Membicarakan hak pribadi untuk mendukung keluarganya memang tak salah. Tetapi memberikan kesempatan berkuasa dengan memanfaatkan jabatannya tak elok. Ini bukan soal aturan hukum. Tetapi lebih banyak terkait dengan moral politik.
Mars Keluarga Berkuasa
Mengapa yang sorot keluarga Jokowi jika yang terlibat dalam dinasti politik itu banyak? Ya karena dia sekarang jadi presiden. Pak Harto dulu juga disorot saat anak-anaknya ikut berbisnis. Sebagai orang yang berkuasa waktu itu tentu faktor kekuasaan akan ikut “melicinkan” bisnis anak-anaknya.
Lalu dimana salahnya jika seorang pemegang kekuasaan itu dikritik?
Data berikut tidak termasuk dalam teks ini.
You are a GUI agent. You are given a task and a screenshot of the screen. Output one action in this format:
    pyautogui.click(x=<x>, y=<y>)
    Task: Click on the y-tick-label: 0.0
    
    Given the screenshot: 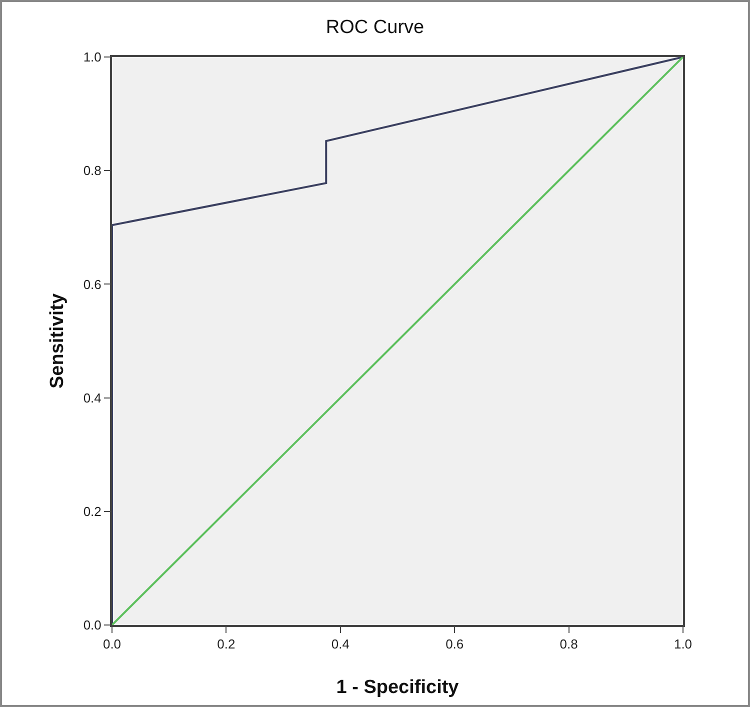 What is the action you would take?
    pyautogui.click(x=92, y=626)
Mana yang salah jika ada yang memprotes presiden sedang menjalankan dinasti politik? Ya kalau tidak mau dikritik tak usah menjadi presiden. Jika resah dengan kritikan tidak usah menjadi pendukung loyal dan memmabi buta. Di setiap lembaga apapun, setiap pemimpin harus siap dikritik, bukan? Semakin populer maka akan semakin deras sorotannya.
Mengapa harus cemas? Karena politik dinasti itu punya kecenderungan menyalahgunakan kekuasaan. Penyalahgunaan kekuasaan itu indikasi munculnya korupsi. Korupsi tidak harus diartikan secara artifisial berkaitan dengan uang. Penyalahgunaan kekuasaan itu juga perilaku korupsi. Bahkan ia akan punya dampak lebih besar. Membubuh itu kejam, tetapi fitnah itu lebih kejam karena dampaknya lebih dahsyat. Maka, penyalahgunaan kekuasaan itu bisa dianggap rajanya korupsi.
Tapi mendorong keluarga untuk ikut dalam politik imemang hal lumrah. Ini akan terjadi pada setiap orang pula. Yang tidak tepat adalah memakai kekuasaan untuk ikut membanagun dinasti politik. Dinasti politik itu ancaman pada demokrasi dan penegakan hukum. Sebab, jika ia sudah terbangun akan mempunyai tali temali yang kuat. Susah pula untuk diurai. Maka mumpung belum telanjur, suara-suara yang memprotes politik dinasti perlu diteriakkan lebih keras.
Jangan sampai mars KB diplesetkan menjadi, “Keluarga Berkuasa sudah waktunya. Janganah diragukan lagi. Keluarga Berkuasa besar maknanya. Untuk hari depan nan jaya”. Saya tiba-tiba membayangkan sebuah demonstrasi yang diiringi lagu ini. Sebuah nyanyian satir mengiringi kematian demokrasi.